ONS expects that the quality of the cause of death information will improve once all non-coronial deaths are receiving medical examiner scrutiny (rather than only a proportion as currently), and that quality will continue to improve as the medical examiner service develops.

Legislation

The death certification reforms planned from April 2024, and how the statutory medical examiner system will operate when these reforms come into force are the subject of the following draft regulations which have been published for information only and may well be amended before coming into force:

The underpinning primary legislation is:

  • section 21 of the Coroners and Justice Act 2009, which was commenced in June 2018
  • sections 19 and 20 of the Coroners and Justice Act 2009, which was commenced on 1 October 2023
  • section 169 of the Health and Care Act 2022, also commenced on 1 October 2023

There will also be additional primary legislation commenced to support the reforms. 

The primary legislation that underpins the new statutory medical examiner system is the Coroners and Justice Act 2009 and since its passage, the act has been amended (most recently by the Health and Care Act 2022) to reflect changes to the health system.

The Coroners and Justice Act 2009 allows NHS bodies in England and Wales to appoint medical examiners.

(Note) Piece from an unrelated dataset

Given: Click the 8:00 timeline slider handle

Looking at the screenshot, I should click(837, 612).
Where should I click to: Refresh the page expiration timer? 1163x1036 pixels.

It also enables the governments to make regulations in several areas, and these regulations provide the detail of how medical examiners and the reformed death certification process will operate.

The regulations published in draft by the Welsh Government are The Medical Examiners (Wales) Regulations 2024.

Other regulations will also be made or amended in relation to the system.

All of these regulations will be laid in Parliament and, for Welsh regulations, in the Senedd, prior to the statutory system coming into force from April 2024.